„Wir sind Teil von Worms“

Kommunales

Wohnungsbau GmbH Worms investiert 80 Millionen Euro / SPD-Stadtratsfraktion zu Gast

In den kommenden fünf Jahren plant die städtische Tochtergesellschaft der Wohnungsbau GmbH Worms ein ehrgeiziges Investitionsprogramm in Höhe von insgesamt 80 Millionen Euro. „Wie ein Leistungssportler arbeiten wir mit Plan und Ziel und sind gespannt, wo wir dann am Ende stehen werden“, erklärte Stefan Hoffmann als verantwortlicher Geschäftsführer der Wohnungsbau gegenüber der SPD-Stadtratsfraktion bei ihrem Besuch in der Von-Steuben-Straße.

„Das umfangreiche Investitionsprogramm ist im Aufsichtsrat sehr intensiv diskutiert worden“, wusste Oberbürgermeister Michael Kissel als Vorsitzender des Aufsichtsrates zu berichten. „Dass bezahlbare Wohnungen für den Masterplan 2020 gebaut werden, ist sehr begrüßenswert“, lobte er die künftige Ausrichtung des Unternehmens, sich wieder dem Neubau von Wohnraum zu widmen – ohne dabei den zu sanierenden Altbestand vernachlässigen zu wollen.

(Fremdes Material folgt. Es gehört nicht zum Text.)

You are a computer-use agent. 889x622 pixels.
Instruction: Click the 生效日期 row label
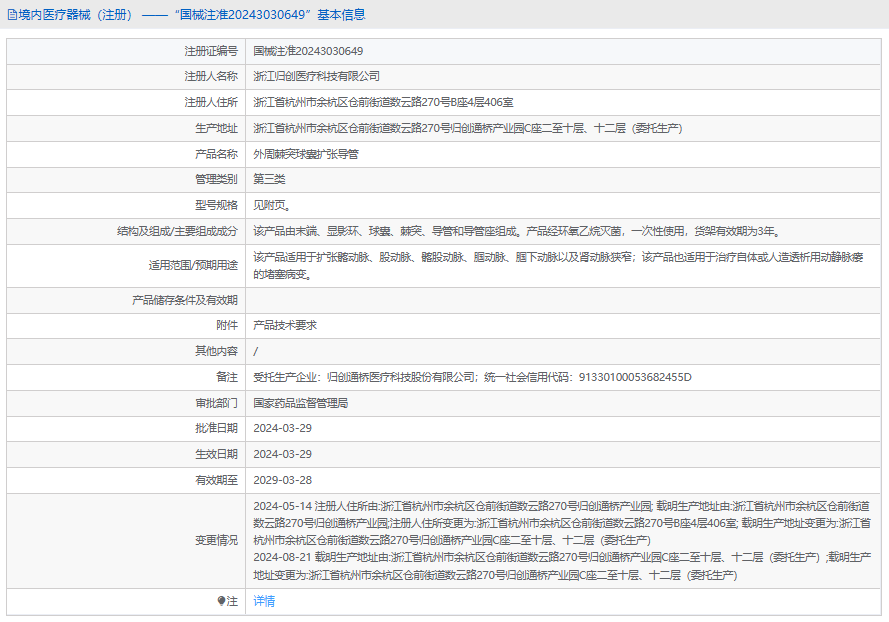coord(216,454)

Brandschutz wird nach Grenfell Tower verstärkt

So würden, wie wiederum Hoffmann einhakte, zum Beispiel in der Dr.-Illert-Straße in Leiselheim alte Aufzugsanlagen ersetzt werden und der Brandschutz erhöht. „Nach dem verheerenden Brandunglück im Grenfell Tower haben wir unsere Gebäude durch Brandschutzgutachter inspizieren lassen“, wurden die SPD-Stadträte rund um ihren Fraktionsvorsitzenden Timo Horst informiert. Zwar verfüge man über keinerlei Hochhäuser, allerdings könnten auch bei einem Gebäude unterhalb von 21,5 Metern Höhe Personen bei einer Katastrophe zu Schaden oder sogar wie in London im vergangenen Jahr zu Tode kommen. Die Ergebnisse der Gutachten werden nach Angaben der Wohnungsbau Schritt für Schritt umgesetzt.

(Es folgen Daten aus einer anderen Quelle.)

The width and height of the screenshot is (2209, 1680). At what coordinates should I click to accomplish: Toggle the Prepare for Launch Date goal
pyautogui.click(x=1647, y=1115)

Instandhaltungen und Großprojekte

„Da wir uns als Teil von Worms sehen, möchten wir für unsere Stadt auch etwas leisten“, verwies er danach auf die Vielzahl der Wohnungsbau-Liegenschaften, deren Einfluss auf das Stadtbild Hoffmann „im Guten wie im Schlechten“ betonte. Aus diesem Grund habe man als neue Geschäftsführung bereits das Personal für die Instandhaltung aufgestockt. Außerdem verwies er auf das wichtige Innenstadtprojekt am Fischmarkt, welches zusätzliche Kita-Plätze ins Stadtzentrum bringen wird. „Ohne die Bereitschaft der Wohnungsbau, hier zu bauen, müssten wir das Projekt europaweit ausschreiben“, erläuterte SPD Stadtratsfraktionsvorsitzender Timo Horst.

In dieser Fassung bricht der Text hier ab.